▸ **SHORT EXERCISE**: Could you rewrite the listing starting at the line that contains "Click the Linux" and ending at the line that contains "pyautogui.click(x=43, y=18)", with "GUI agent" replaced by "interface agent" and everything else unchanged?
►
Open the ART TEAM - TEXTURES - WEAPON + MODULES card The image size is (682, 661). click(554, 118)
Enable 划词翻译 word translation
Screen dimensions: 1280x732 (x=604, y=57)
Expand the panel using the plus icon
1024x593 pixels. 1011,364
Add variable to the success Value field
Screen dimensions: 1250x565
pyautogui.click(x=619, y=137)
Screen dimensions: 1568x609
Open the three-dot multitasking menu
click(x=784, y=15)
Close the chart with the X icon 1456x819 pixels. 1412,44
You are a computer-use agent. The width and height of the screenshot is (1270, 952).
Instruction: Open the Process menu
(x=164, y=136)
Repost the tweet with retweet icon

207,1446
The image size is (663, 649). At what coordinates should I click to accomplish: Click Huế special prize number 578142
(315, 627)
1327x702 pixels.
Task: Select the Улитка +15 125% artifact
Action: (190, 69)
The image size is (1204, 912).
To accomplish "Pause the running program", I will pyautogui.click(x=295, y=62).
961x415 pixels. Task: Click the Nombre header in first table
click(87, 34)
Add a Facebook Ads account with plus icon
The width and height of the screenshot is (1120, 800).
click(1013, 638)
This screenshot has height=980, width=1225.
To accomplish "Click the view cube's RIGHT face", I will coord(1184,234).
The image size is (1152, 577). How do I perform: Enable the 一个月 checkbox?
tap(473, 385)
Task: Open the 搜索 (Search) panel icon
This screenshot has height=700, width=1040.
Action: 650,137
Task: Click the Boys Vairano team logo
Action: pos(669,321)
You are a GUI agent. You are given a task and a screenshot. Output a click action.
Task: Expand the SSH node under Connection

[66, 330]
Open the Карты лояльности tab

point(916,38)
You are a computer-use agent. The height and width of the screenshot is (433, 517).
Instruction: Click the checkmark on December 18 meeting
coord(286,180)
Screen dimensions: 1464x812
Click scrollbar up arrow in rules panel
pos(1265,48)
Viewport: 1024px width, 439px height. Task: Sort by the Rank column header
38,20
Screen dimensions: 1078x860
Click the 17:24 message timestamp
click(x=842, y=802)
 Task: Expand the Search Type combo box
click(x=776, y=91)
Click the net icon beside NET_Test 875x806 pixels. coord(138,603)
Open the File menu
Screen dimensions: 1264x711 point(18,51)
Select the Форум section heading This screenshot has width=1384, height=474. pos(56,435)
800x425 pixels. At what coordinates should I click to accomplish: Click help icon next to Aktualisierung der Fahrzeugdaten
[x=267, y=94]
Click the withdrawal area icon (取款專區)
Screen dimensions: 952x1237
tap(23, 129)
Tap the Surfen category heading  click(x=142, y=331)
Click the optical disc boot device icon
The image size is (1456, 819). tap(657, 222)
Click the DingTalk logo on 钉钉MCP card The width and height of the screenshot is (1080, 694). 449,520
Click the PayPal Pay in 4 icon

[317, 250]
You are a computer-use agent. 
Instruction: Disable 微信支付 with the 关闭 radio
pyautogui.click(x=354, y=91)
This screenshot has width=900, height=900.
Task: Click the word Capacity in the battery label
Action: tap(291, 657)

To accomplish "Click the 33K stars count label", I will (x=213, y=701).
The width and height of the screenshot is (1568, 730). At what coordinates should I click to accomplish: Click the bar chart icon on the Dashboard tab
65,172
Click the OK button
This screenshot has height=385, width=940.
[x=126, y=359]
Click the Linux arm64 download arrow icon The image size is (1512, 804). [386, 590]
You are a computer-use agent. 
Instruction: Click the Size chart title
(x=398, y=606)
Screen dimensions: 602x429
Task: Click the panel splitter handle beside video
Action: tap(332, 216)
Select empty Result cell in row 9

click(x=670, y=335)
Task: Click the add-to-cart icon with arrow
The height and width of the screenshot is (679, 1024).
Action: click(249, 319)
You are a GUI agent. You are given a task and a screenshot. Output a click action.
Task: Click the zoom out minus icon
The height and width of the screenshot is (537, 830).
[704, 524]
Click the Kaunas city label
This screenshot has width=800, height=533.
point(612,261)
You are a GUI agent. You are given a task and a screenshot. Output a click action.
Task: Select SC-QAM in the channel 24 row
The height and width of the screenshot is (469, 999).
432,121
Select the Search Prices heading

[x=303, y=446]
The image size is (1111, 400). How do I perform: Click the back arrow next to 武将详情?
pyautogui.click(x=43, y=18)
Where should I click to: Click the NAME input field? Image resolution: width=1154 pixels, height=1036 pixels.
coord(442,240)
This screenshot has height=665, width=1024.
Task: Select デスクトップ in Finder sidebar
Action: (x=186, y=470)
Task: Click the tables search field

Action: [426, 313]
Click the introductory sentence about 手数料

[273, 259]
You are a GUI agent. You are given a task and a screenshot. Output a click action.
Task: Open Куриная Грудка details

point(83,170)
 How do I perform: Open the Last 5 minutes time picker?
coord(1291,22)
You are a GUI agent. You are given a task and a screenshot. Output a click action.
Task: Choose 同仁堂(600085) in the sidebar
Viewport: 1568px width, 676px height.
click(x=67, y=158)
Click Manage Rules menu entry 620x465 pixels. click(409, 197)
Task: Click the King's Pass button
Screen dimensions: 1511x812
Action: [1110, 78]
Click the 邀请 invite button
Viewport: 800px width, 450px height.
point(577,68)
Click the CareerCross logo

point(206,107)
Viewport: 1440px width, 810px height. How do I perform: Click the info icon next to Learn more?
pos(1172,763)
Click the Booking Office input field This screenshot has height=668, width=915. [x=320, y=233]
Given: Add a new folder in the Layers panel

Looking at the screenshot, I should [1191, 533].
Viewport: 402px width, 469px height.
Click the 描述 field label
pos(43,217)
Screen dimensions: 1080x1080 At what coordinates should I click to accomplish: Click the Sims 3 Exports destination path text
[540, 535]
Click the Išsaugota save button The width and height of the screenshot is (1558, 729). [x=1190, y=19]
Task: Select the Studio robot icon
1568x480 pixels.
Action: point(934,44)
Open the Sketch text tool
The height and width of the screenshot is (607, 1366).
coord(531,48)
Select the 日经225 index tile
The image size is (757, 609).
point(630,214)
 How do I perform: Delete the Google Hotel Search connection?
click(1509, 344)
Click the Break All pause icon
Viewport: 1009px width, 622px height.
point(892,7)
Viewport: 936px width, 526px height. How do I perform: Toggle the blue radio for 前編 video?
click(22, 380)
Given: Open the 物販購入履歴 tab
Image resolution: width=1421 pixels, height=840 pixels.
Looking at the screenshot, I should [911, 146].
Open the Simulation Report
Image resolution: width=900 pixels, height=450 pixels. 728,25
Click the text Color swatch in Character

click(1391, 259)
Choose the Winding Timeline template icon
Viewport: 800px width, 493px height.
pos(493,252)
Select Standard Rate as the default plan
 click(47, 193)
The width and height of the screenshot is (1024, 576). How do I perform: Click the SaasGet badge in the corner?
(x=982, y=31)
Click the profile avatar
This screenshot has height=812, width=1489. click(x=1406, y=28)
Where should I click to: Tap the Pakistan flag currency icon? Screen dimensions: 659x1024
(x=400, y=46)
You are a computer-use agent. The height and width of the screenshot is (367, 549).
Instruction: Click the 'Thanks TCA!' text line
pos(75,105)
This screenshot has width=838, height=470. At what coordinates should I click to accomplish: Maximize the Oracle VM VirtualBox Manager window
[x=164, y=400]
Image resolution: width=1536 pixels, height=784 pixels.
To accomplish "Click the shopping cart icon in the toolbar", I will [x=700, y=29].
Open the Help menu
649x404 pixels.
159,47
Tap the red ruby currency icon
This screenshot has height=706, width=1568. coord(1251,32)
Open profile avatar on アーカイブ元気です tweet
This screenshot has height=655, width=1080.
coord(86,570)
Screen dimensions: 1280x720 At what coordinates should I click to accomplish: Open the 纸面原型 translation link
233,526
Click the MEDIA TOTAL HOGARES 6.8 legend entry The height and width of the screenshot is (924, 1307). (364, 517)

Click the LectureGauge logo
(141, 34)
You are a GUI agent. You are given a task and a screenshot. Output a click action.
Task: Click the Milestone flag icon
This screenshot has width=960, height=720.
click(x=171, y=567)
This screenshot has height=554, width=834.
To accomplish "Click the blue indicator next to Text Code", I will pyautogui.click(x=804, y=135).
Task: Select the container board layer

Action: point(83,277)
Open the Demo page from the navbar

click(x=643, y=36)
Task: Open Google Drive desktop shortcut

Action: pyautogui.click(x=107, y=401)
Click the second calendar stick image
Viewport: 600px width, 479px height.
◄
▸ **TASK OUTPUT**:
Click the Linux arm64 download arrow icon The image size is (1512, 804). [386, 590]
You are a computer-use agent. 
Instruction: Click the Size chart title
(x=398, y=606)
Screen dimensions: 602x429
Task: Click the panel splitter handle beside video
Action: tap(332, 216)
Select empty Result cell in row 9

click(x=670, y=335)
Task: Click the add-to-cart icon with arrow
The height and width of the screenshot is (679, 1024).
Action: click(249, 319)
You are a interface agent. You are given a task and a screenshot. Output a click action.
Task: Click the zoom out minus icon
The height and width of the screenshot is (537, 830).
[704, 524]
Click the Kaunas city label
This screenshot has width=800, height=533.
point(612,261)
You are a interface agent. You are given a task and a screenshot. Output a click action.
Task: Select SC-QAM in the channel 24 row
The height and width of the screenshot is (469, 999).
432,121
Select the Search Prices heading

[x=303, y=446]
The image size is (1111, 400). How do I perform: Click the back arrow next to 武将详情?
pyautogui.click(x=43, y=18)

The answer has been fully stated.